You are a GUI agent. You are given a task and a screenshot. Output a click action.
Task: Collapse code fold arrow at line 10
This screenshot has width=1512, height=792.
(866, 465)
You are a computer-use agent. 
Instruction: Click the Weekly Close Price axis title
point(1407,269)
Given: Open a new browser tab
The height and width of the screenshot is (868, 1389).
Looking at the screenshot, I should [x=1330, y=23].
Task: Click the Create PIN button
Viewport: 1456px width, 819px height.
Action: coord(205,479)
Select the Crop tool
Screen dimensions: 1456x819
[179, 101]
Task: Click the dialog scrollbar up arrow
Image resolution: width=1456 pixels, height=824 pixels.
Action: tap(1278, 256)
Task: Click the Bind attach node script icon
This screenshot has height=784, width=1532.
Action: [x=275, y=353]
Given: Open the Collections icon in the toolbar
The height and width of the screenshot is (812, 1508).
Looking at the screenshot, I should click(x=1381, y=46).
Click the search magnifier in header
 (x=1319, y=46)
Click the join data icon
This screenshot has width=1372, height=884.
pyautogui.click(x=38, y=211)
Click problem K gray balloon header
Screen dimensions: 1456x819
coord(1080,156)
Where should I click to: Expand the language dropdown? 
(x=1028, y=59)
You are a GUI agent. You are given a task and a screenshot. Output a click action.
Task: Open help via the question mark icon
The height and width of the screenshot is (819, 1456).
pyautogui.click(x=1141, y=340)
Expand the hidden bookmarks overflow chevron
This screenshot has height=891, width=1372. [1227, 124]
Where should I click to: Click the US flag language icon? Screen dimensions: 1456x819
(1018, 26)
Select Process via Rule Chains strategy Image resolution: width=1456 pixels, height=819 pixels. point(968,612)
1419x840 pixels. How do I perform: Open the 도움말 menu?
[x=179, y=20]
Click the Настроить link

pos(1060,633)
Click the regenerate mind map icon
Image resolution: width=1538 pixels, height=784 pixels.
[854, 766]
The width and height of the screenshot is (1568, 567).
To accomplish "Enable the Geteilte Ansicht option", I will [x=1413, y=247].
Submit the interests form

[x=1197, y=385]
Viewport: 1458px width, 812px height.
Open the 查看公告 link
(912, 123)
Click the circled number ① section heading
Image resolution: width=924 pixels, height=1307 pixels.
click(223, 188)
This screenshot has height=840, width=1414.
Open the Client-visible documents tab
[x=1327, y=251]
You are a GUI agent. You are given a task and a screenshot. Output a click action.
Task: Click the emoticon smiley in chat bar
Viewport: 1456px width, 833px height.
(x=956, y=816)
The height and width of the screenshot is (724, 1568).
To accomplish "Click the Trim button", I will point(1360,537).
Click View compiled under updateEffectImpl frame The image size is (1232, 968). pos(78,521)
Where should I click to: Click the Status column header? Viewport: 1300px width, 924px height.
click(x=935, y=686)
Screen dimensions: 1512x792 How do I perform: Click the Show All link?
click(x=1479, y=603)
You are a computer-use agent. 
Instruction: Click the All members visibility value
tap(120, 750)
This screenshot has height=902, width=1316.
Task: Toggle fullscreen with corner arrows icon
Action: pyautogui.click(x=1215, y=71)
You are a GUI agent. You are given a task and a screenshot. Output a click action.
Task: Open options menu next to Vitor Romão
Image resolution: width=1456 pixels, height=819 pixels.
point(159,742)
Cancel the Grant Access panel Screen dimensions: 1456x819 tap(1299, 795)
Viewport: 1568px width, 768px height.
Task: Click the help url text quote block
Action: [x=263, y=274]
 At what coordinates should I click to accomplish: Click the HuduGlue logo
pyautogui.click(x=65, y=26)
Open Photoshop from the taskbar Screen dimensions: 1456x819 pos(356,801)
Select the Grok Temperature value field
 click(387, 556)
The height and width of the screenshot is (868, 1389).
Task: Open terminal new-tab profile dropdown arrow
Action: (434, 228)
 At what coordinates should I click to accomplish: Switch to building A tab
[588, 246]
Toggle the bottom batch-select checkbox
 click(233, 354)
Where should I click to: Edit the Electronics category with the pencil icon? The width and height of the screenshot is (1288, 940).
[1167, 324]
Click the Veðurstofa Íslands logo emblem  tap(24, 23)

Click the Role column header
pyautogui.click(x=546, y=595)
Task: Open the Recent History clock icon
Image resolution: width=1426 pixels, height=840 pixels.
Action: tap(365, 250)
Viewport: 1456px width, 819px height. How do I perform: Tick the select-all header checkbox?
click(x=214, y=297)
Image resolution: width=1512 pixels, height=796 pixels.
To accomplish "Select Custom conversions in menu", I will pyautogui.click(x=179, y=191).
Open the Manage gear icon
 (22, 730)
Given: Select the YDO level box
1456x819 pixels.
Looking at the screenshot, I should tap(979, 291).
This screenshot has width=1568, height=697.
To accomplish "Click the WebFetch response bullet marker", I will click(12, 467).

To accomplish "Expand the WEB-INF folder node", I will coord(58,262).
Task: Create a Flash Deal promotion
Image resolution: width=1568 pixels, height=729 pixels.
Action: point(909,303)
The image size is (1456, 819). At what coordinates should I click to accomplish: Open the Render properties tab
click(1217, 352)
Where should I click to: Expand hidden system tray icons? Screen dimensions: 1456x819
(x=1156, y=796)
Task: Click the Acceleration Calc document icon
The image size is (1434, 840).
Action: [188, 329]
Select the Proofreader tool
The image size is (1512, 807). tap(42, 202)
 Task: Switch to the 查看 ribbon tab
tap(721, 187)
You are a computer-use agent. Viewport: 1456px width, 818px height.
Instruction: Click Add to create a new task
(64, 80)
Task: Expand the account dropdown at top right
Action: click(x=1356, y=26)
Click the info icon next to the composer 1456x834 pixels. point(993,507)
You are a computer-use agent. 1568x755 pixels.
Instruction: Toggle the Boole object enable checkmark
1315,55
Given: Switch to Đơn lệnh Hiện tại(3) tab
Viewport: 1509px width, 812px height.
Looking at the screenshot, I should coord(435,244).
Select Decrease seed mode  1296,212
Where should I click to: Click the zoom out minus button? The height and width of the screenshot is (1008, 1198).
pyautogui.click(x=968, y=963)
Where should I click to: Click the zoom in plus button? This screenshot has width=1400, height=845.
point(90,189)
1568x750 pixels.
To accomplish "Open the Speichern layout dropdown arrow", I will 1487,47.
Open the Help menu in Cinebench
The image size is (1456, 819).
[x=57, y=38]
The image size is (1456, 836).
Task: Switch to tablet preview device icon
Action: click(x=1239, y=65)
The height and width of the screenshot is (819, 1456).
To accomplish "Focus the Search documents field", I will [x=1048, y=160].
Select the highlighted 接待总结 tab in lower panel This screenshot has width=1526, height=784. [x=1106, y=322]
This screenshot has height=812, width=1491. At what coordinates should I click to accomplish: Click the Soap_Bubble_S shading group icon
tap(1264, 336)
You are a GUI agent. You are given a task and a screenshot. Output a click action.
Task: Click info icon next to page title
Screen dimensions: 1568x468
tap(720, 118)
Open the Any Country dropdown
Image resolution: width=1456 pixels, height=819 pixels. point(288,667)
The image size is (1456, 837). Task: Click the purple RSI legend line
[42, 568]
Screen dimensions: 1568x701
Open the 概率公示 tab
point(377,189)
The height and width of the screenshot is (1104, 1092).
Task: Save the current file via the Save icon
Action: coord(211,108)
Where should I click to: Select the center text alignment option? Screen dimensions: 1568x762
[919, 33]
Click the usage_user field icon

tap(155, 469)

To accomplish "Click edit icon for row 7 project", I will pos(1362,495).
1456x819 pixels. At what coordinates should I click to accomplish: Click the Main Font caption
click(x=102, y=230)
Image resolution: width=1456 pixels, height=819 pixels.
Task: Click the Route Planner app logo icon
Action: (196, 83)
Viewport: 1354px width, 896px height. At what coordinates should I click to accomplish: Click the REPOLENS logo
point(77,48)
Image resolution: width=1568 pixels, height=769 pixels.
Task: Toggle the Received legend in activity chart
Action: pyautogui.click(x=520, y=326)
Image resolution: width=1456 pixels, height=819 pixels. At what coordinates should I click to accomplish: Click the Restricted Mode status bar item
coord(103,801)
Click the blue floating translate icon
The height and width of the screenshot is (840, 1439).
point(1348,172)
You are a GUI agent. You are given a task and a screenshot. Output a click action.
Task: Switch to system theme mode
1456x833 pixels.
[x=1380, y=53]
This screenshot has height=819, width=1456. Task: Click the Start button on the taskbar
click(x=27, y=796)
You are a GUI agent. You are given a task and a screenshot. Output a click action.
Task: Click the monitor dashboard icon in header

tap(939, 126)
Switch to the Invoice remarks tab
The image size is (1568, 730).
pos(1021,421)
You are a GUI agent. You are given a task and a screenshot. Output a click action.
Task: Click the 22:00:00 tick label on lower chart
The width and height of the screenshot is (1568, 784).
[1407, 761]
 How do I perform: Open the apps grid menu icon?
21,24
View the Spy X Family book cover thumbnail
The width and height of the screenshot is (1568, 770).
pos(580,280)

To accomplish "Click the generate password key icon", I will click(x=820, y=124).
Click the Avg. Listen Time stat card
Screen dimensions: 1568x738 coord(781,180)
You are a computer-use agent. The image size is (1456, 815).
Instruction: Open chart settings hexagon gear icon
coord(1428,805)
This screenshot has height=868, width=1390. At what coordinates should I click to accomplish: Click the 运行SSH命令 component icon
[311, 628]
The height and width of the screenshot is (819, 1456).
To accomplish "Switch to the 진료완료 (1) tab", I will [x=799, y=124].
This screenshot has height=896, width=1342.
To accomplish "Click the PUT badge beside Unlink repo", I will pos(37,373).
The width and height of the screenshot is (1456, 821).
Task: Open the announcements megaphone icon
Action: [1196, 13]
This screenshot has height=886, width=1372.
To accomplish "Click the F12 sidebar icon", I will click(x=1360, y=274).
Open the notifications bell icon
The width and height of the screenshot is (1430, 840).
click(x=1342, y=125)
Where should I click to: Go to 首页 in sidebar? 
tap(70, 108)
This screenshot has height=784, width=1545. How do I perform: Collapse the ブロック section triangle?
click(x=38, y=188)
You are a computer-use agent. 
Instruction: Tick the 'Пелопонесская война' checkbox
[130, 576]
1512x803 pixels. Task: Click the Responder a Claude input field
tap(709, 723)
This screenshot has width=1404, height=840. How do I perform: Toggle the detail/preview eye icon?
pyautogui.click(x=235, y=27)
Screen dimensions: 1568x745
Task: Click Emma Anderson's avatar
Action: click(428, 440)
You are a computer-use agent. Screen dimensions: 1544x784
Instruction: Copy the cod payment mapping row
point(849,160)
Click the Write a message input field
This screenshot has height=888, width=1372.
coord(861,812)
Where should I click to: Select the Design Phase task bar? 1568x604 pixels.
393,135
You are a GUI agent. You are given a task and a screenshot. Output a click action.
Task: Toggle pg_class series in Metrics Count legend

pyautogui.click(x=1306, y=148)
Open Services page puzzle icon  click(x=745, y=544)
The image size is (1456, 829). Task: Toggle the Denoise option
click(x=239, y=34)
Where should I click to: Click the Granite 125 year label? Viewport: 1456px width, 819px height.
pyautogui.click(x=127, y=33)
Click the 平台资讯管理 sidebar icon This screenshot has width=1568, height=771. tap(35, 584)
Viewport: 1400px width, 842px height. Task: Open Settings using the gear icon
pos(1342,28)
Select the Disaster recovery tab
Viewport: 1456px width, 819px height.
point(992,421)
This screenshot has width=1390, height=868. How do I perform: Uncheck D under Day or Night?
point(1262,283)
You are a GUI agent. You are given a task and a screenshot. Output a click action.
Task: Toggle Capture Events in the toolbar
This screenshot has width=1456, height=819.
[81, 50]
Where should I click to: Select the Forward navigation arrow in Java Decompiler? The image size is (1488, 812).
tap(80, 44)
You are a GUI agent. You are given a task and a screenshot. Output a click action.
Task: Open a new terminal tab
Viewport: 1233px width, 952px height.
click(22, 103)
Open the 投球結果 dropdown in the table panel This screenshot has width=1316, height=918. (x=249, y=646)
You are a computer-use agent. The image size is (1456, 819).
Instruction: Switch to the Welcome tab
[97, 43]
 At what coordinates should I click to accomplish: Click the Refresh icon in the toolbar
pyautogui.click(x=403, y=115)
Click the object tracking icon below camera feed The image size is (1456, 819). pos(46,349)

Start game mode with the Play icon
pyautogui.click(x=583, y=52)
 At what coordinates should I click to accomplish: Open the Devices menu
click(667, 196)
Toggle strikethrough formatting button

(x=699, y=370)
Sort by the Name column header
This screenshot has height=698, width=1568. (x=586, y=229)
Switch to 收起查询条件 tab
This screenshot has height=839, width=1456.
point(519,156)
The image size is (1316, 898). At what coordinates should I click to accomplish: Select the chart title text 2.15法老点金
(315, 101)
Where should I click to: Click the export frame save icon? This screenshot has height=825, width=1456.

• **WHAT THE EXERCISE ASKS**: Take every line from the records above that has the word "info" and copy it.

• **SOLVED EXERCISE**:
Click the info icon next to the composer 1456x834 pixels. point(993,507)
Task: Click info icon next to page title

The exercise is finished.